--- start of TASK DATA ---

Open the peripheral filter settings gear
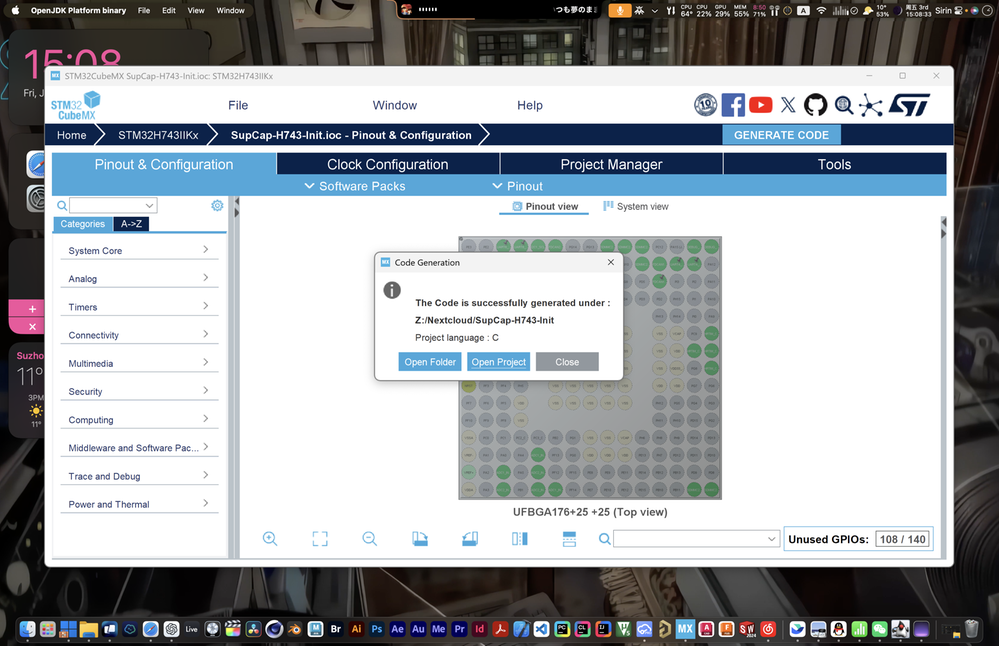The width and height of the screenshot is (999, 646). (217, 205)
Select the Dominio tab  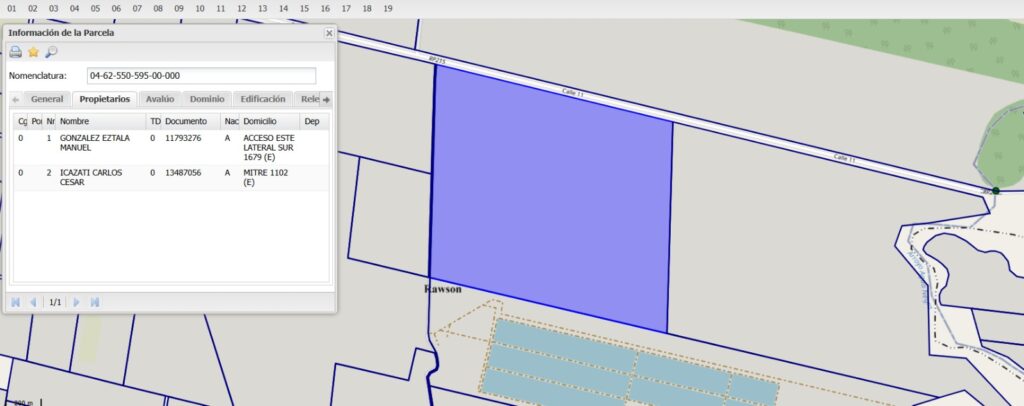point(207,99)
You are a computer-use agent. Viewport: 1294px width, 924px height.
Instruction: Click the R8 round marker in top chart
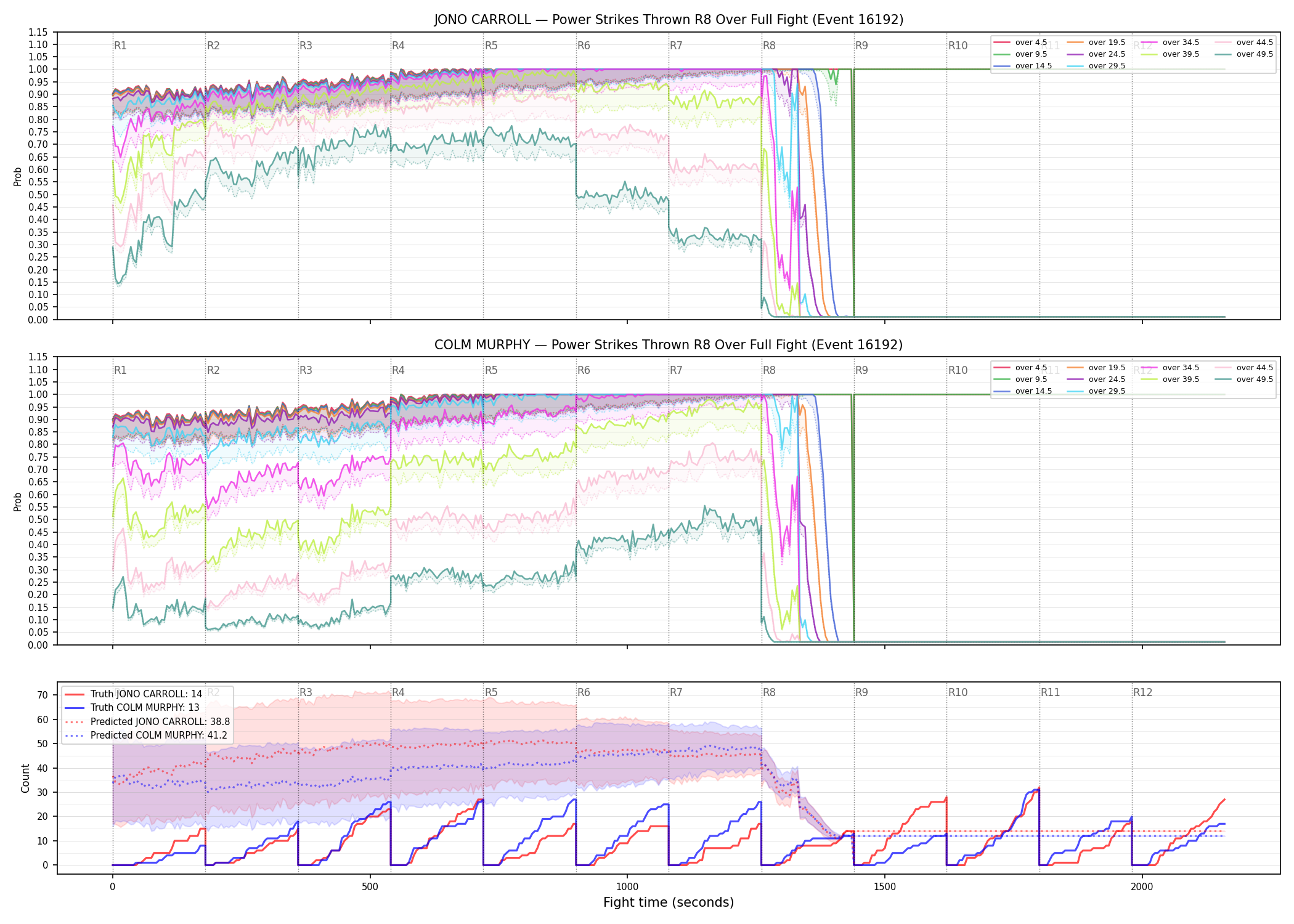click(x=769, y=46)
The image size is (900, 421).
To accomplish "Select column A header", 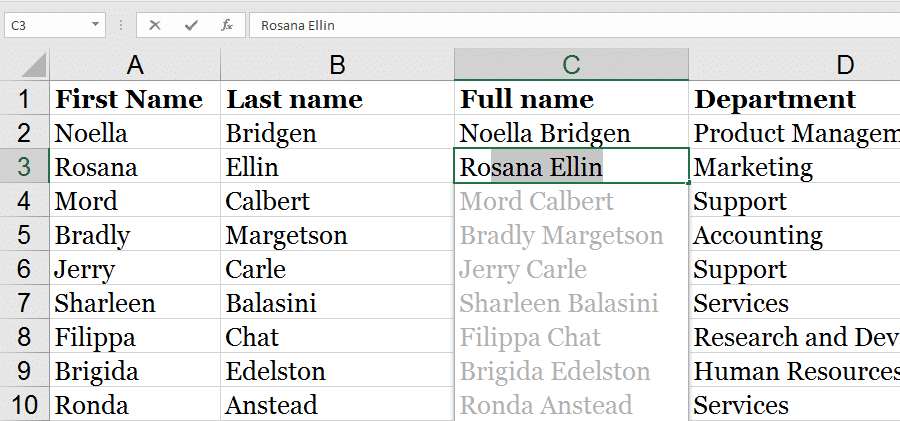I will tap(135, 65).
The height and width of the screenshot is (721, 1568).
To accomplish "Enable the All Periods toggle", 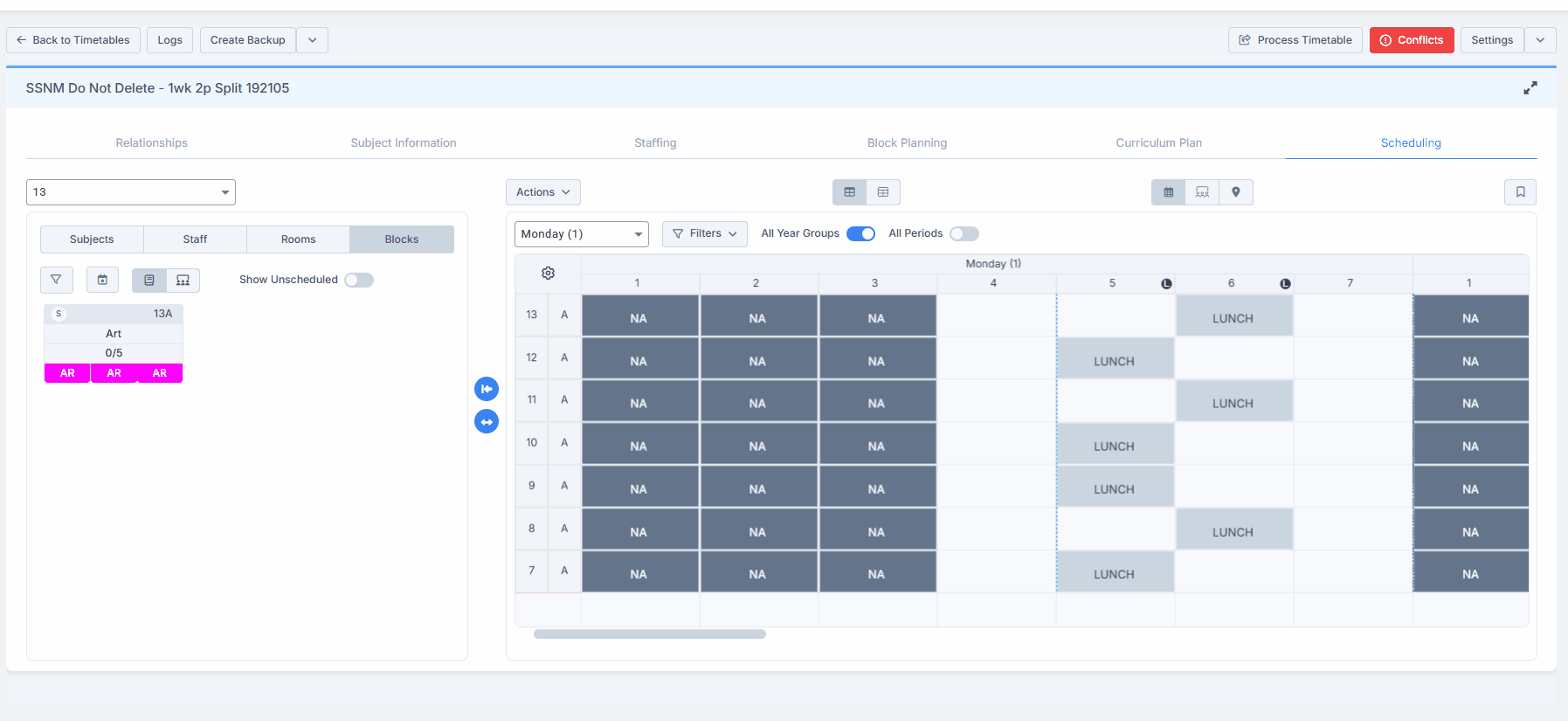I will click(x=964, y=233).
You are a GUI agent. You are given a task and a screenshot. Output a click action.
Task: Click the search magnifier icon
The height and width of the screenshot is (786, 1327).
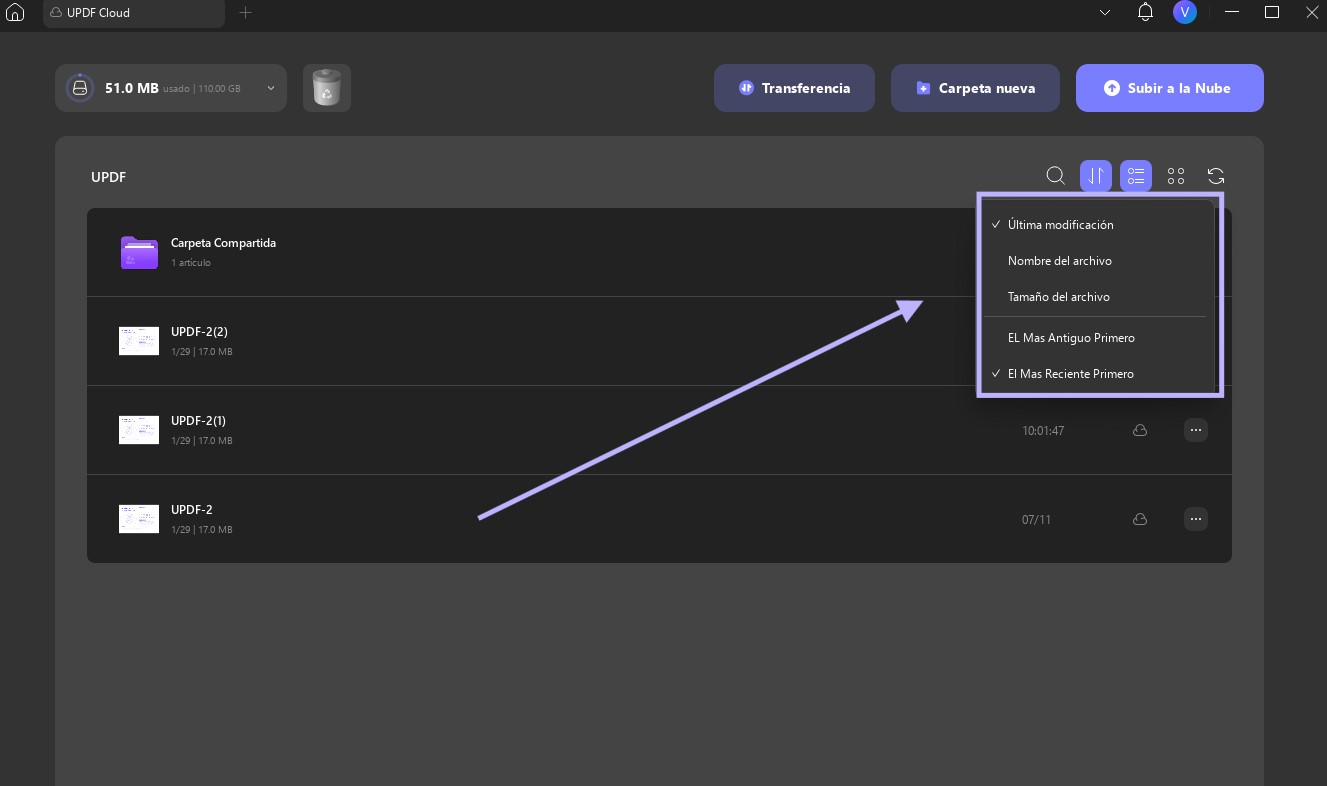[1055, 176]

--- end of TASK DATA ---

| EXERCISE PROMPT |
Put the stretch from the line containing "You are a GUI" through the last line into a numbered list, skipping blank lines and leaving out the pictures.

| EXPECTED ANSWER |
1. You are a GUI agent. You are given a task and a screenshot. Output a click action.
2. Task: Click the search magnifier icon
3. The height and width of the screenshot is (786, 1327).
4. [1055, 176]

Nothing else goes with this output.